It should be about a two dozen lines of Python with pyserial.

But surely your PC simulators don't have to use serial ports? They can communicate by named pipes, TCP/IP connects, or whatever.

Reply to
David Brown

I know.

I sometimes connect a simulator to a real device, so I need to use a real COM port.

Reply to
pozz

I sometimes need to connect a simulator to a real device, so I need to use COM port.

Reply to
pozz

If you intend to use a typical 14500 compatible UART on a PC, there are issues with Tx/Rx switching in half duplex multidrop RS-485.

Reply to
upsidedown

It is a /long/ time since I have used "real" UART devices on a PC. I almost invariably use FTDI chip's USB UART cables and converters. These have no problem with RS-485 direction switching - I've run them at 3 MB. (As usual, life is much easier with Linux than with Windows for such things - in particular, you have no messing about with drivers, and no run-away comms port numbering.)

Reply to
David Brown

Can you abstract it a bit in the code? Your simulator code could use pipes or network sockets, and you can have a single extra program that can act as a hub between these sockets and one real RS-485 serial port. It just seems inefficient to have lots of serial ports on a computer with null modem cables connecting them together.

Reply to
David Brown

Also, Exar make a USB-RS485 converter and drivers; I used these some years back to interface test code to a 485 bus.

Reply to
Dave Nadler

Should be 16450. Those do not have an interrupt when the last stop bit of the last character has actually shifted out of the UART shift register, only when he last character has been moved from the Tx FIFO to the shift register. It still takes a full character time before the character has actually been shifted out and the transmitter can be disabled and set to tri-state.

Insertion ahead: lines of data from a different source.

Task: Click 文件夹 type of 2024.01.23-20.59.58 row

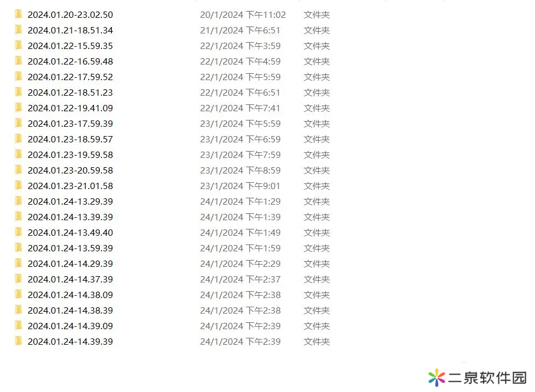Action: 317,170
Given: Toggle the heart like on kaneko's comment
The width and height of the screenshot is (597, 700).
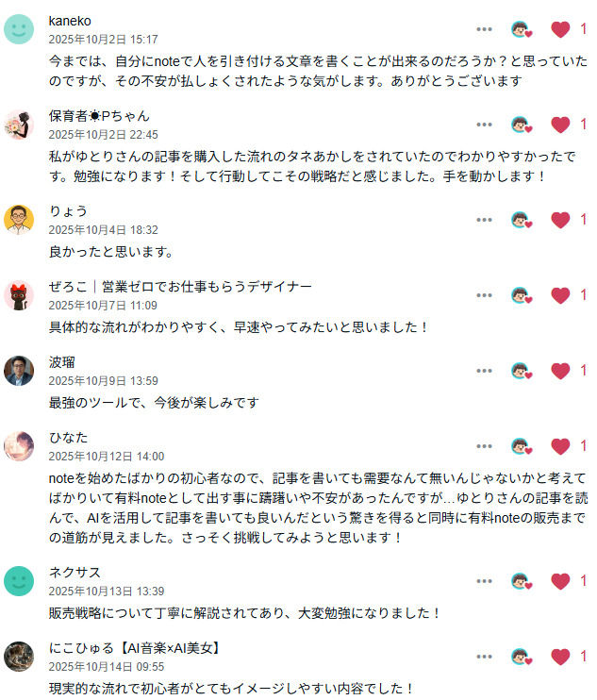Looking at the screenshot, I should (560, 29).
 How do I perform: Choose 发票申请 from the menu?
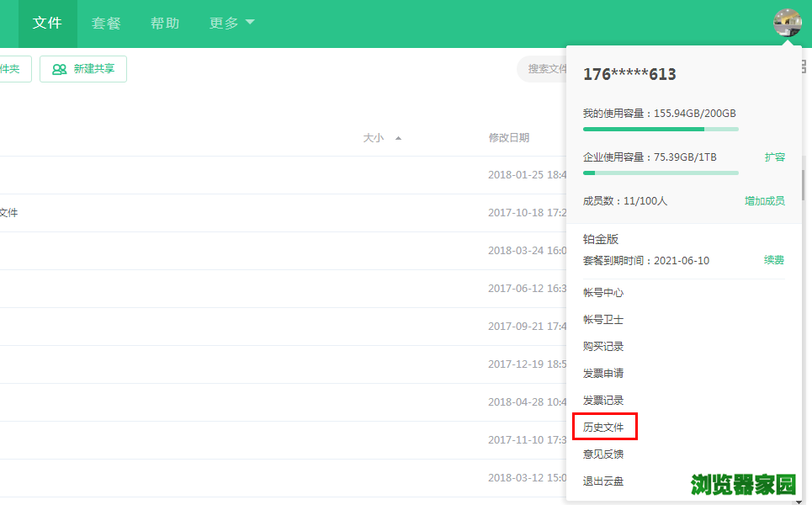pos(603,374)
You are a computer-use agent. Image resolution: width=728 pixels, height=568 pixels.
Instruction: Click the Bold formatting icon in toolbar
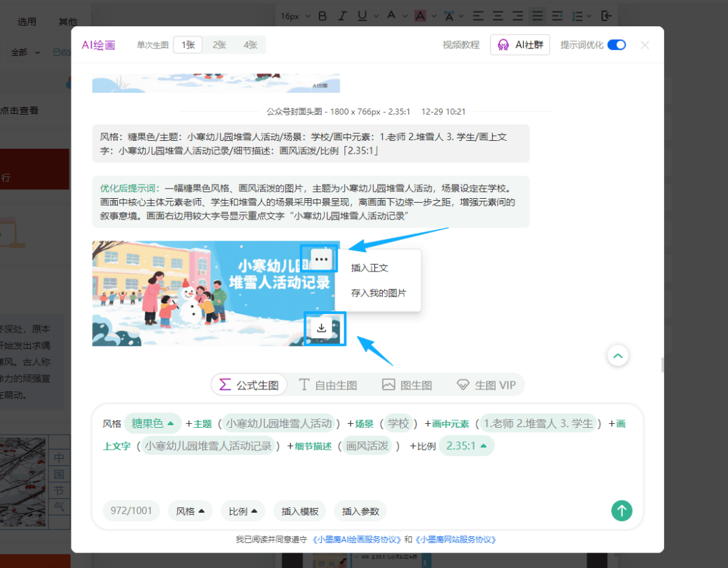322,15
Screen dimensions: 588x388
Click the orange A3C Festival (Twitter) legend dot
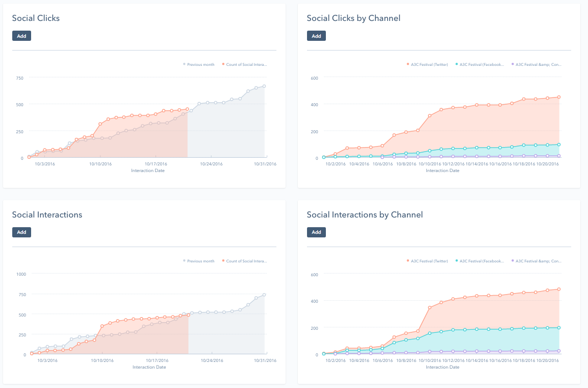[408, 64]
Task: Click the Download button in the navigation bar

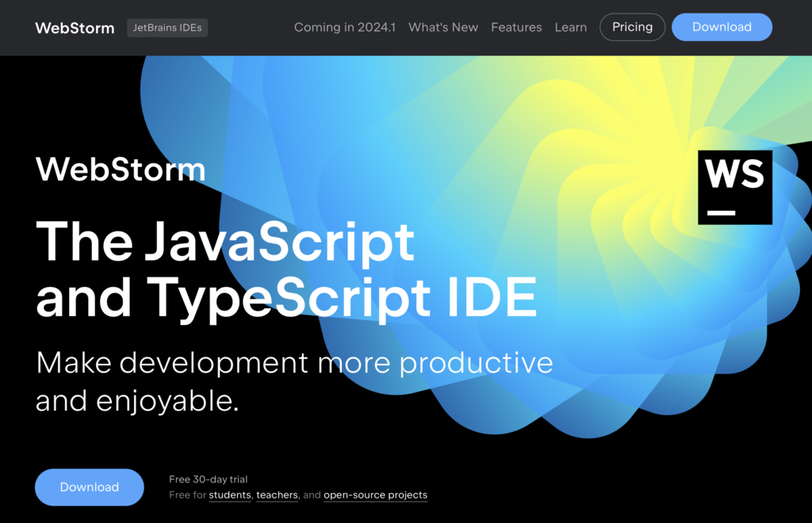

Some implementations put the Tx into tri-state some bit times too early and the last character is corrupted, typically having the last bits (most significant bits set eg. 0xFx, 0xEx etc due to 'fail safe' termination) . Others turn off the Tx too late, when the opposite end has already started to send the reply and the first character is lost or the whole message is garbled (start bit missing).

I once tried some USB to serial converters, one crashed the Windows.

An other mixed the enumeration when two or more such converters were plugged into USB ports in different order, sending communication to wrong serial lines with potentially lethal consequences.

These days I prefer ethernet to serial converters with proper Rx/Tx hardware switching. These work fine and you get 100 m range and galvanic isolation for 'free'.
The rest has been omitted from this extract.